Chris Patterson, chief executive officer of Freightliner, told The Oregonian newspaper there very well could be manufacturing workers laid off at all of the
company’s North American facilities. He told the newspaper he could not predict
the total number of people who could be laid off.
Beyond the industry-wide expected downturn in truck sales because of
the 2007 emission standards, Patterson also talked about a weakening of the
economy and freight demand.
“We’re hearing accounts of trucks being parked for lack of freight,
rather than a lack of drivers,” he told The Oregonian. “But it’s a funny
business. Things can pick up real quick.”

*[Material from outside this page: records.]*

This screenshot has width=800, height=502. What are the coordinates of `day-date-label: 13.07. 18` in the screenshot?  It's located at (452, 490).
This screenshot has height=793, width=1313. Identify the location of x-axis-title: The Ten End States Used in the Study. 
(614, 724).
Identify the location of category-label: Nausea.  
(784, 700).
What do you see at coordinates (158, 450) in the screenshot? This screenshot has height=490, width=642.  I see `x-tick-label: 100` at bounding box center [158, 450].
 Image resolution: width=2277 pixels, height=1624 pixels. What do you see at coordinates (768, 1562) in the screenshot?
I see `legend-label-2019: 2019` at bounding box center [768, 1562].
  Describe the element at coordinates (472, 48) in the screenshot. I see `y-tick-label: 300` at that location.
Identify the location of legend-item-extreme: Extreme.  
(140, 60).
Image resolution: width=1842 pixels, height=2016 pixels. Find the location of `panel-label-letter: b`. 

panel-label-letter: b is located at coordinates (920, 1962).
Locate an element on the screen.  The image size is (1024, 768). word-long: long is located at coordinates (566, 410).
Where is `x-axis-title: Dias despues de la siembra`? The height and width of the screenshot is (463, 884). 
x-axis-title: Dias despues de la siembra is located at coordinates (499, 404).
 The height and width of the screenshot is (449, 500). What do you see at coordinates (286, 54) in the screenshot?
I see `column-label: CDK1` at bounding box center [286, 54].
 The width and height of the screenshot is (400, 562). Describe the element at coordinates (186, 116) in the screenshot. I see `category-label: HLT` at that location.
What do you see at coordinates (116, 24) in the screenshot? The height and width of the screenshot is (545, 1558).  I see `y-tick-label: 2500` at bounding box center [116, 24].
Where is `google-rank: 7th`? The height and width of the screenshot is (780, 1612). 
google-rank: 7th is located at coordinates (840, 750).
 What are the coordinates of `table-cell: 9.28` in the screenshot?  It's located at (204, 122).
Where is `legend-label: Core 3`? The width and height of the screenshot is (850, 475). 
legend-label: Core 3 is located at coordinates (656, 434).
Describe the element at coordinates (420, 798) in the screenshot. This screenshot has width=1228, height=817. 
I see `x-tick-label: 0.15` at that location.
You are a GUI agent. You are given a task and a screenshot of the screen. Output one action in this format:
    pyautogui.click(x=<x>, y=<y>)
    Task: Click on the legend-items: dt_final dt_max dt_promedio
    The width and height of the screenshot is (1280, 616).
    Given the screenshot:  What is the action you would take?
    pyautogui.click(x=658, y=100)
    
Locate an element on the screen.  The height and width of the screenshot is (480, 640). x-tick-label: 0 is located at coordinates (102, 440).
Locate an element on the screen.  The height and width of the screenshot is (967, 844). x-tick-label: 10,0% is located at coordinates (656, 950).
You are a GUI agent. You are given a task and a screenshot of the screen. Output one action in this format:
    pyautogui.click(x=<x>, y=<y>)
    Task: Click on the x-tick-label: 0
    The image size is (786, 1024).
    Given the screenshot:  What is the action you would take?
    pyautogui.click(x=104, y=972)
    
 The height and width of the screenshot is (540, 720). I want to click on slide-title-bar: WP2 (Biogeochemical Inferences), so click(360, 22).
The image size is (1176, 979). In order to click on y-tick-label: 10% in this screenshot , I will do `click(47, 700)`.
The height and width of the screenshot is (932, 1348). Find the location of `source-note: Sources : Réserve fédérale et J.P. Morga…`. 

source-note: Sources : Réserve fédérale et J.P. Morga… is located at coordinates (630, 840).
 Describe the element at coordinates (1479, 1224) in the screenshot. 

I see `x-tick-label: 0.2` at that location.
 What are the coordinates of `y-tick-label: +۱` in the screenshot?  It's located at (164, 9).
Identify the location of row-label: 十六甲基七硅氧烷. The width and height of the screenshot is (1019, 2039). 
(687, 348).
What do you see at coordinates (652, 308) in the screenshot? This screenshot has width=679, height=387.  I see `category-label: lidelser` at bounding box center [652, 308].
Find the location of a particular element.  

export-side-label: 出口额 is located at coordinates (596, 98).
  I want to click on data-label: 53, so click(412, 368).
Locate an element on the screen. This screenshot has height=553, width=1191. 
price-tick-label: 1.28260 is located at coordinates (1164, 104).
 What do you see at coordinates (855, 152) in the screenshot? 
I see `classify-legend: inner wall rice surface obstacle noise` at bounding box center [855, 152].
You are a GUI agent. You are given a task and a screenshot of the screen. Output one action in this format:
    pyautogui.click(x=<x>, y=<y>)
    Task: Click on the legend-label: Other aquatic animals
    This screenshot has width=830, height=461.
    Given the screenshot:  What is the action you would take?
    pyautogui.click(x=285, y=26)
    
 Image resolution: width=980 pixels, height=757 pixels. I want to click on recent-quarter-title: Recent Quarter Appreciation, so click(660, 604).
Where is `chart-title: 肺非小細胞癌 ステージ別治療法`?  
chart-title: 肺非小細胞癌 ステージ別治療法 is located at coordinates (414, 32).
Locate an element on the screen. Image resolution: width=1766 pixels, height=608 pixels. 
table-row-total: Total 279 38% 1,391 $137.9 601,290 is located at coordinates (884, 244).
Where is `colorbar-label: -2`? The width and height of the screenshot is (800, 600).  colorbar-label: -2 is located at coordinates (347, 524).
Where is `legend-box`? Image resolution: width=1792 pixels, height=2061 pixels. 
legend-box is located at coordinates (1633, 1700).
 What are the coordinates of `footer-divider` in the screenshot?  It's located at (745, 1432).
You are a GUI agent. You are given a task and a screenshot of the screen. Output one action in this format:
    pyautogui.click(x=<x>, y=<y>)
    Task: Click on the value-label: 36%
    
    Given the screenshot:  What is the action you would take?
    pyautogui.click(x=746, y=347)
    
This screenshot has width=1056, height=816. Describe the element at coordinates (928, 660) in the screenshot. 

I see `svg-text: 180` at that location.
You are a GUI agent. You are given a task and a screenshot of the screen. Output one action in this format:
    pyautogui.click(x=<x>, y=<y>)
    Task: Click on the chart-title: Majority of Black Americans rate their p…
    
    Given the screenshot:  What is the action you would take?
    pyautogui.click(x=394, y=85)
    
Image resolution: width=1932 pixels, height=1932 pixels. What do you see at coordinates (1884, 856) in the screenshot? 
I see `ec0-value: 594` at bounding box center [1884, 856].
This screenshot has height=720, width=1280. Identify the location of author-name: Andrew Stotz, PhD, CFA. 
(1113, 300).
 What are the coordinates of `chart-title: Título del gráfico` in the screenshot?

Donald Broughton, a transportation equity analyst with A.G. Edwards and
Sons, told Land Line freight
demand was down 2.9 percent in August, compared to August 2005. He also pointed
out that truck fleets have grown 2 to 3 percent in the past 12 months
contributing to the soft market in trucking.
Complicating concerns of a downturn in truck sales and lower freight
demand, Freightliner has been pressured by its parent company, Daimler
Chrysler, to reduce costs and increase profits, according to The Oregonian interview with Patterson.
During the summer, Patterson told workers at the Portland, OR, plant that production of Freightliner-brand trucks would be moved from Portland to
factories in Mexico or North Carolina, a union official told The Oregonian.
The change will likely lead to significant layoffs, possibly even the
elimination of an entire work shift, said Joe Kear, who represents more than
1,200 Freightliner workers for Machinists District Lodge 24.